The manuscript is with the publisher. Katherine called to say, "We're moving fast. Publication date: early 2024." 2024. Two years. The book will exist in the world in two years. Mama's recipes, published. My stories, printed. The Folgers can, immortalized. I hung up the phone and sat at the kitchen table and held the can and thought: we did it, Mama. The composition notebook from the nightstand — the one with your handwriting and mine, the one with the nutmeg note in the margin — is becoming a real book. A real, holdable, giftable, keepable book. Your kitchen, preserved. Your hands, remembered. Your voice — "more garlic," "more sage," "don't stop" — permanent.

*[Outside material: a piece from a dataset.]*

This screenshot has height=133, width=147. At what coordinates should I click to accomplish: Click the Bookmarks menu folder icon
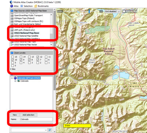(x=36, y=6)
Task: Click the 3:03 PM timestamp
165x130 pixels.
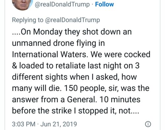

The rest of the week was ordinary. Beautifully, stubbornly ordinary. School. Work. Dinner. The table. The rhythm of seven people in a house that has settled into itself the way a good recipe settles into its flavors: naturally, over time, without force. Marcus is preparing for SATs and college applications. Jasmine is preparing for a spring concert. Isaiah is on the basketball team and his grades are up. Zoe is applying to a summer art program. Curtis is downstairs, eating what I bring, saying "hm" or "good" or "different," the three-word vocabulary of a man who has been fed by Jackson women for seventy-six years and has never needed more words than that.

Made a celebratory dinner: gumbo. My gumbo. The one Jasmine said is my best dish. Dark roux, forty-five minutes of stirring, the kitchen smelling like New Orleans and triumph and the particular satisfaction of finishing something you started seven years ago. The gumbo was perfect. The book is sent. The table is set. The celebration is quiet because I am a woman who celebrates quietly, at the stove, with garlic, and the garlic is the firework and the roux is the champagne and the gumbo is the party.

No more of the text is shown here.